Posted by JayDin, 23/12/2009 8:12:42 AM
mbh@7.43, what is your solution to the halt the degradation of our natural resources? I find it interesting that your comments are more of a conservative political rant rather than well thought out observation on the article. The fact is that “Brumby’s” water that is going to Melbourne is water that has been made available due to massive spending on irrigation efficiencies. It is new water from the system. Another fact is that conservative side of politics has refused to say that they would decommission the North South pipeline. Last time I checked Adelaide is not in the Murray catchment, should we decommission their Murray River pipeline. I live on the Murray river I also manage farms and I have notice in my time that the river is not the river I grew up on any more, it actually now resembles a leaky irrigation channel. Leave the politics out of it and think about doing something constructive to leave something for our children.
Posted by Ian, 23/12/2009 8:36:41 AM
I hope Russ Ainsley comments have been taken out of context, I suspect that less water means less growth which means less timber which means less jobs. The natural flooding has been disrupted for years and now the forests are starting to show the effects. I hope they work to get rid of the carbon and other pests as well. I also hope that they make environmental water available for all the private forests out there.
Posted by the lorax, 23/12/2009 9:31:12 AM
Now let me get this straight.
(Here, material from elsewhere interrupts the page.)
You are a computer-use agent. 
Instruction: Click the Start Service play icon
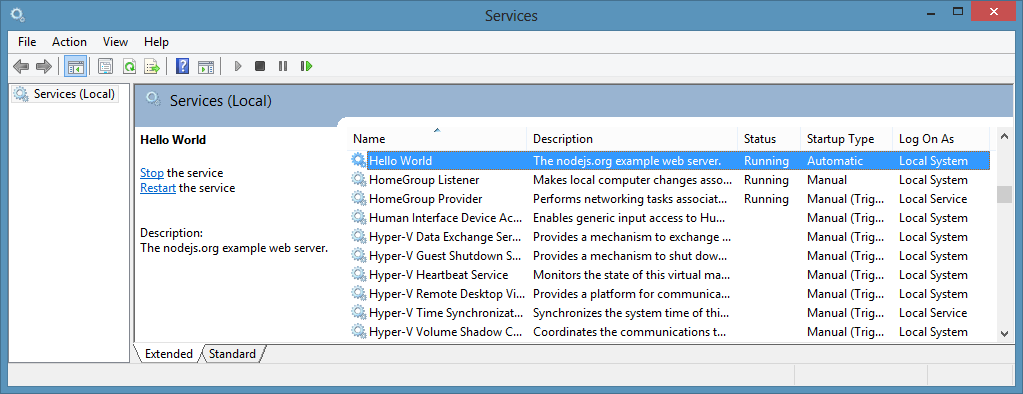coord(238,66)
It is OK to invest money to create artificial floods in national parks but it is not OK to invest the same money to create the same artificial floods to improve the health and productivity of state forests? It is the greens who waste perfectly good water by sending it back down the Snowy River to the sea and it is the greens who now claim that not enough water is flowing down the Murray. The logical response is to thin the forests so the number of trees matches the available water. And if artificial flooding of unthinned national park will improve ecological values then the same flooding of the thinned state forest will produce even greater ecological and economic returns. Any departmental moron can devise a simplistic binary, "yes/no", "either/or" decision framework. But if this issue is to avoid a grossly negligent improper exercise of power then Keneally, Williams and Kanowski had better start thinking "all of the above".